Das meint auch der Altenpfleger Ewald Heimann, der bei der Caritas in Ludwigshafen arbeitet und im dortigen »Pflegestammtisch« aktiv ist. »Der allgemeinverbindliche Tarifvertrag wäre der erste Schritt. Diesen abzulehnen ist ein ganz falsches Signal.« Der »Dritte Weg« kircheninterner Lohnfindung – den die Arbeitsrechtliche Kommission der Caritas durch den flächendeckenden Tarifvertrag infrage gestellt sah – habe sich nicht bewährt. »Man muss sich selbst organisieren, sonst ist man nur Bittsteller«, so Heimanns Schlussfolgerung. Ein besonderes Anliegen ist es ihm, dass nachts keine Fachkraft mehr allein im Wohnbereich arbeiten muss. »Das ist unverantwortlich und gefährlich«, betonte er.

 

Politik ist am Zug

»Wir hoffen sehr, dass es bei den politisch Verantwortlichen ein Umdenken gibt, deshalb haben wir unsere Forderungen kurz vor der Landtagswahl nach Mainz getragen«, sagte Frank Hutmacher, der bei ver.di in Rheinland-Pfalz und im Saarland für das Gesundheitswesen zuständig ist. Das Land habe viele Möglichkeiten, in den Krankenhäusern und Pflegeeinrichtungen für bessere Bedingungen zu sorgen. »Zum Beispiel könnte es im Krankenhausplan Qualitätskriterien wie personelle Mindestbesetzungen festschreiben. Oder mit einem Tariftreuegesetz in der Altenpflege für tarifliche Bezahlung sorgen«, erläuterte der Gewerkschafter.
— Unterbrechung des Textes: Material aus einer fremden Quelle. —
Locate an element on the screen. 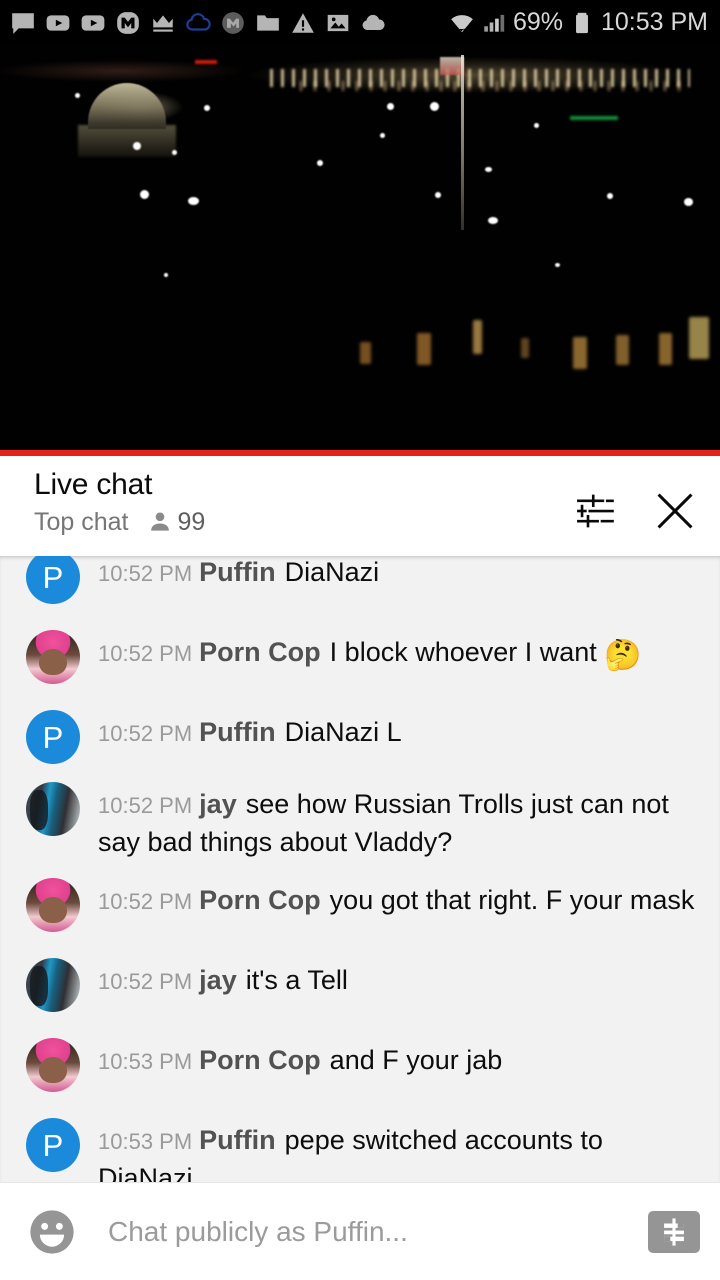 The width and height of the screenshot is (720, 1280). chat-message: 10:52 PM jay it's a Tell is located at coordinates (360, 984).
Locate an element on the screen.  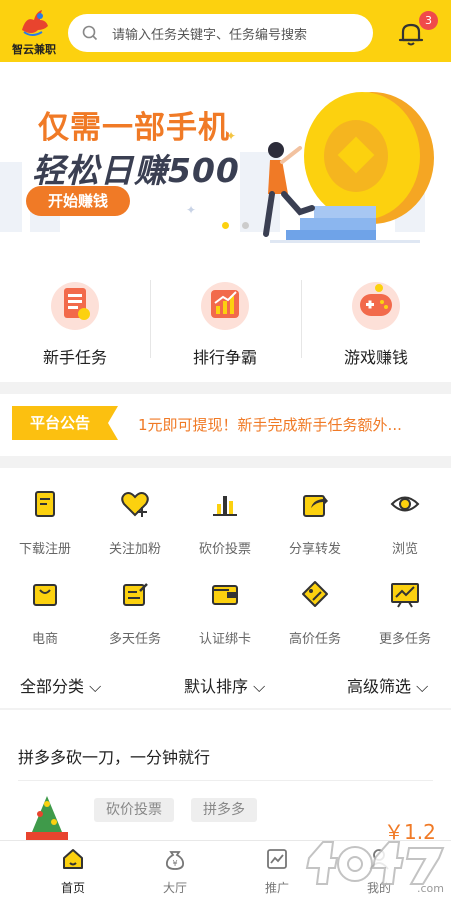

»Zudem fordern wir, dass das Land die Investitionen der Krankenhäuser endlich vollständig refinanziert. Insgesamt brauchen wir eine Abkehr von der betriebswirtschaftlichen Logik, das Gesundheitswesen muss stattdessen am Bedarf ausgerichtet werden.« Hutmacher verwies darauf, dass zum Jahresende mit dem Klinikum Ingelheim ein weiteres Krankenhaus der Grundversorgung aus finanziellen Gründen schließen musste. »Gerade in einem Flächenland wie Rheinland-Pfalz brauchen wir eine wohnortnahe und bedarfsgerechte Versorgung«, forderte der Gewerkschafter. »Dafür muss sich die künftige Landesregierung entschieden einsetzen.«

 

»Wir haben immer wieder deutlich gemacht, wo es klemmt, es muss jetzt was passieren.«

Dagmar Merz, Gesundheits- und Krankenpflegerin

Auch aus Sicht von Dagmar Merz ist die Politik am Zug. »Wir haben immer wieder deutlich gemacht, wo es klemmt, es muss jetzt was passieren«, forderte die Gesundheits- und Krankenpflegerin. »Sonst wird die Abstimmung mit den Füßen weitergehen und noch mehr Menschen gehen aus dem Beruf.« Sie und ihre Kolleg*innen an der Universitätsmedizin Mainz haben gezeigt, dass sie etwas bewegen können: 2019 erreichten sie einen Tarifvertrag für mehr Personal und Entlastung, der feste Sollbesetzungen in den Stationen und Bereichen beinhaltet. «Das kann ein Vorbild für andere sein, um bedarfsgerechte Pflege zu ermöglichen«, meinte Merz. Zugleich betonte sie, dass sich auch auf gesetzlicher Ebene Grundlegendes ändern müsse. »Das Gesundheitswesen dient der Daseinsvorsorge – nicht der Erzielung von Gewinnen.«

Dafür wollen die im »Pflegeaufstand« aktiven Kolleg*innen auch nach der Wahl weiter Druck machen. Für den 11. September 2021 plant das Bündnis eine Großdemonstration in Mainz. Dann wird es den Belegschaften hoffentlich wieder möglich sein, nicht mehr nur Delegierte in die Landeshauptstadt zu schicken.